Ma non è finita qui – I nutrienti in eccesso che le colture non riescono ad assorbire si disperdono nell’ambiente e causano un’acidificazione del suolo, una sovrabbondanza di sostanze nutritive nell’acqua che altera completamente l’ecosistema e l’aumento dell’inquinamento atmosferico. Secondo la Commissione europea, in Italia abbiamo 40 chilogrammi di nutrienti in eccesso per ogni ettaro di terreno.
E quindi perché l’urina umana? Azoto, potassio e fosforo sono naturalmente presenti in questo liquido di scarto. Vi si trovano in concentrazioni minori, ma anche più facilmente biodisponibili e dunque assorbibili dalle radici. Inoltre, è una risorsa che abbiamo già “in casa”, si può riutilizzare e non dipende dalle importazioni.
Tre motivazioni che al momento sono chiare soprattutto in Africa, il continente più dipendente dal grano e dai fertilizzanti russi e ucraini. In Paesi come Malawi e Burkina Faso hanno provato a far fronte al rischio di grave insicurezza alimentare partendo proprio da fertilizzanti bionitrati a base di urina.
Nei Paesi Bassi, invece, se ne occupa la società di gestione dell’acqua Waternet, che ha organizzato una rete di raccolta dagli orinatoi della capitale, ma anche da concerti ed eventi. Raccoglierla non è semplice perché deve essere separata dall’acqua, dall’eventuale presenza di altri elementi e depurata dai possibili residui di farmaci. Vengono poi estratti i fosfati e trasformati in stuvrite. Secondo i calcoli, questo sistema garantisce un risparmio di 400mila euro all’anno e la fertilizzazione di un’area di 10mila campi da calcio.

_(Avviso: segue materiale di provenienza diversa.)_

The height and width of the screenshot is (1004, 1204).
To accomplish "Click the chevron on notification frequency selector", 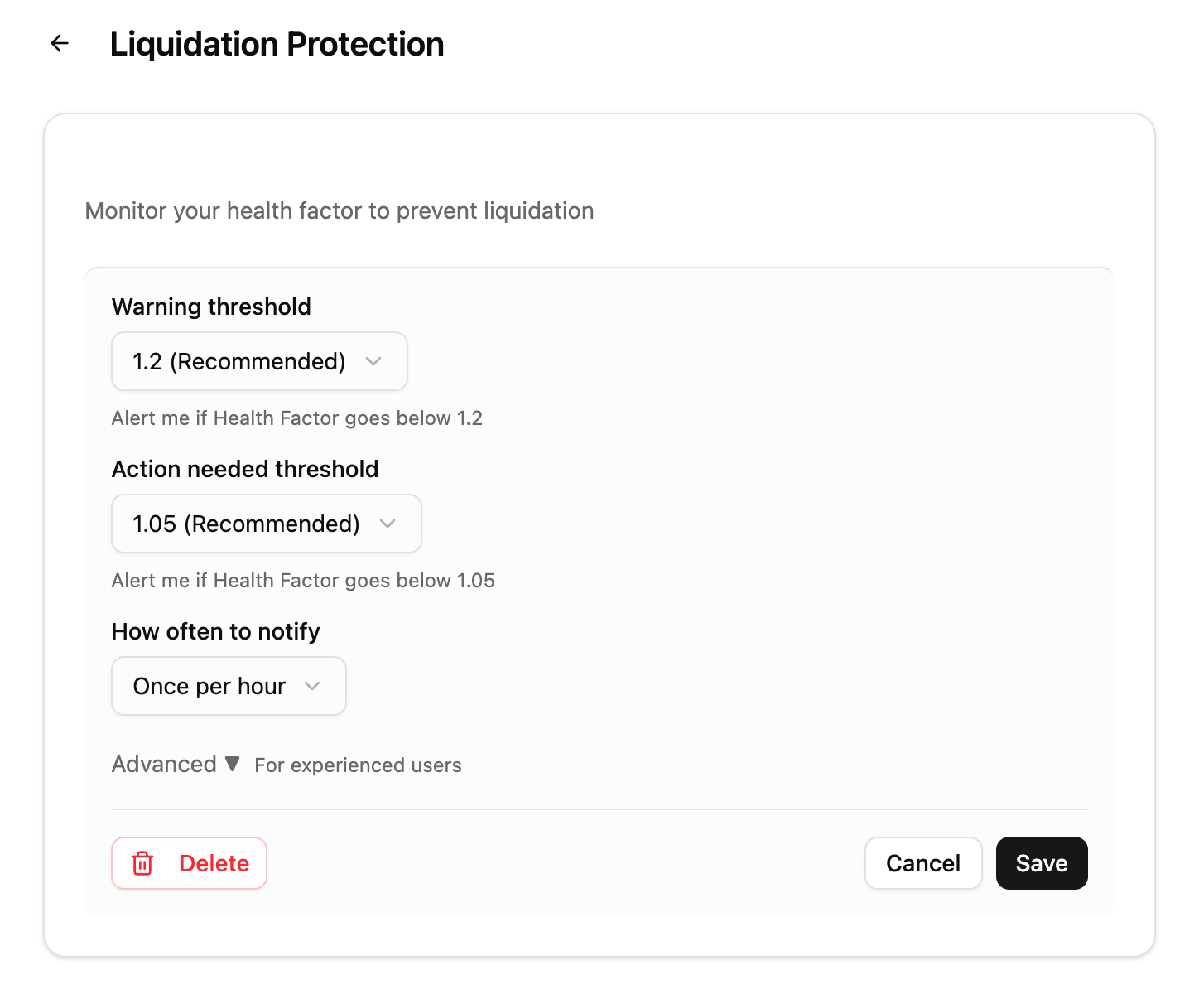I will pos(313,686).
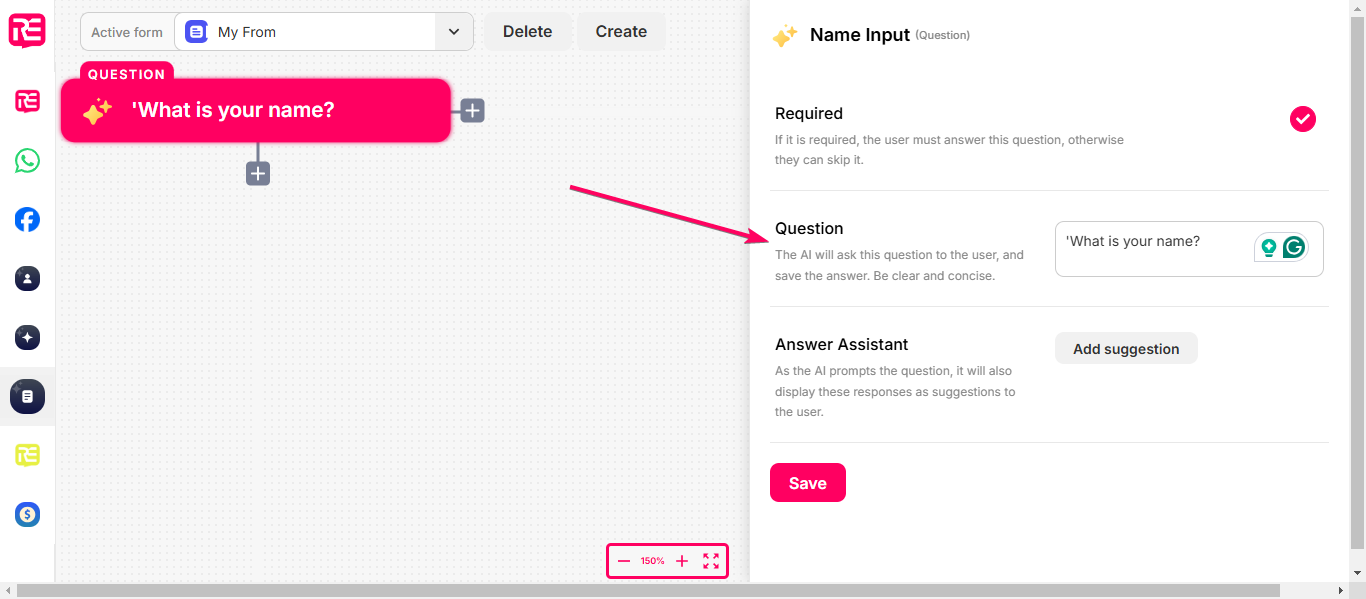
Task: Add a node to the right of the question
Action: [x=472, y=110]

Ma l’Olanda non è l’unico Paese europeo muoversi in questa direzione. Nel 2022, la Francia ha messo in commercio il primo fertilizzante al mondo a base di urina umana prodotto in Europa. Ad oggi la start-up che lo ha sviluppato tratta circa 400mila litri di urina all’anno. Anche in Svezia da qualche anno è in corso un progetto sperimentale a cura dell’Università di Uppsala che ha permesso di raccogliere 70mila litri nella sola isola di Gotland tra il 2021 e il 2023. Ancora troppo pochi e troppo costosi per competere con i fertilizzanti industriali, ma è una strada che vale la pena tentare.